I unhook my hands from Kristoff's neck, breaking the kiss as I get up from his lap, sliding onto the spot in the bed next to him, my legs dangling off the edge of the bed, facing my sister who is standing in the doorway. Mouth open in slack jawed shock, blue eyes showing infinite hurt and agony. Kristoff, unable to stop himself now the spell has taken root in his soul, quickly shifts behind me, the cool of his torso against my back somehow comforting as he brushes away the hair from my shoulders and starts to kiss my exposed neck, sending delicious sensations through me. Anna stares at him, mortified.

"Wait, what- Kristoff…Elsa?" she stutters, her eyes, which would have shown anger previously, show nothing other than pain, my having taken all her fire has decreased her temper considerably. I hold out a pale, slim hand to her, beckoning her closer.

"Come here Anna." I croon softly, my voice gentle, like trying to calm a skittish animal. She moves closer to me, standing before the bed, her eyes flicking to me and then to her true love, uncomprehending. She stops just short of my outstretched hand, I am just able to run my fingers along the fabric of her sleeves.

"I don't-I don't understand." She says, her voice trembling, reminding me once more of the Anna who stood out the front of my door for 13 years. I smile up at her as her true love bites my shoulder softly, pulling down the sleeve of my dress, showing more of my pale flesh, my sisters eyes flick to it, before back at my face, she takes a small step towards us, probably unaware of it. I study her eyes, wide with innocence, pain, shock and something dark, half hidden.

Arousal

"Oh Anna, It's really quite simple. You see, your charming man here, loves you. Truly sweetheart, he adores you. However, he has, in the fashion of men, fallen prey to something which you don't specialise in, darling sister. Lust." I say, my voice low and thick as treacle as the man behind me, oblivious to Anna's presence, unclasps my ice blue dress, it slips and falls down my sides silently, Anna's delightfully hurt filled gaze drops to my uncovered Torso, naked but for an ice blue bra. Kristoff's large right hand comes up from underneath my arm to lightly cup underneath my breast. Anna's tortured eyes flick to it, and, when her gaze re-joins mine, it is confused, containing a half hidden glimmer of arousal.

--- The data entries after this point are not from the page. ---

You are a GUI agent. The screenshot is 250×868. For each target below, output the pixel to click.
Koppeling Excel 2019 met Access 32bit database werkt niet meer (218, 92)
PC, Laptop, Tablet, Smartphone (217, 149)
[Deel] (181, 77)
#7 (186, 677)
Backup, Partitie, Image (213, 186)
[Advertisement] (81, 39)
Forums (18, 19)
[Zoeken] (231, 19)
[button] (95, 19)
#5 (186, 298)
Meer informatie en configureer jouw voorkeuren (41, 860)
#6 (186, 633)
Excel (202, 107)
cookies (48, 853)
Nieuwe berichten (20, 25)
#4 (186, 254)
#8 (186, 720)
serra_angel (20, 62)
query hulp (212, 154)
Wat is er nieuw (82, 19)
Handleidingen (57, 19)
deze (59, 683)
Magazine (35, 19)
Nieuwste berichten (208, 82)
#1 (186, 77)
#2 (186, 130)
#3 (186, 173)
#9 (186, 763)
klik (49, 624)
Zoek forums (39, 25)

"However, I'd be more than happy to show you." I say suggestively, my voice promising all manner of sins, my hand grasping her forearm as her eyes widen in shock.

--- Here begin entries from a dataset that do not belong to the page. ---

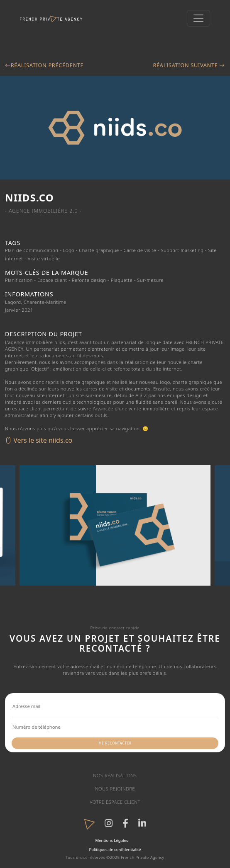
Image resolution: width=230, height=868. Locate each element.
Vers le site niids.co (39, 440)
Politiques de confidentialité (115, 849)
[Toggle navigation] (198, 18)
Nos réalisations (115, 775)
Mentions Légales (111, 840)
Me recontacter (115, 743)
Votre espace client (115, 802)
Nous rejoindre (115, 788)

"Elsa?" she says, her voice shaking as I stand, my dress falling down my legs as I face my sister, standing eye to eye, a smile curving my lips before I reach out to her, my hand trailing down her cheek, then her jaw, down her fair neck, halting at the neckline of her muted earthy toned dress. My eyes snap up to meet hers, her gaze filled with shock, hurt, pain and, a glint of a lust. I drop my hand to undo the first clasp on her dress, then the second, then the third.

"Elsa, stop-please…" she pleads half-heartedly, her soul not in the task as I move closer to her, my nimble fingers still undoing her bodice, our torsos nearly touching as I lean forwards, whispering in her ear.

"Don't fight it sister dear. Love may be the most famous magic of them all, but Lust is the strongest." I murmur, her ginger hair tickling my cheek as the last clasp comes undone. Her weak voice distracts me from my predatory intent.

"Elsa-what…I mean-why?" she stutters, clearly confused. I run my hand down her clothed side before I tweak the dress of her shoulders. In a touching display of embarrassment, she quickly presses her hands to her uncovered chest, the sleeves on the dress holding the fabric on her body at waist length.

"because, sweet Anna, I want you. And whatever I want, I get." I say softly, my voice low and intimate as my eyes search her open face.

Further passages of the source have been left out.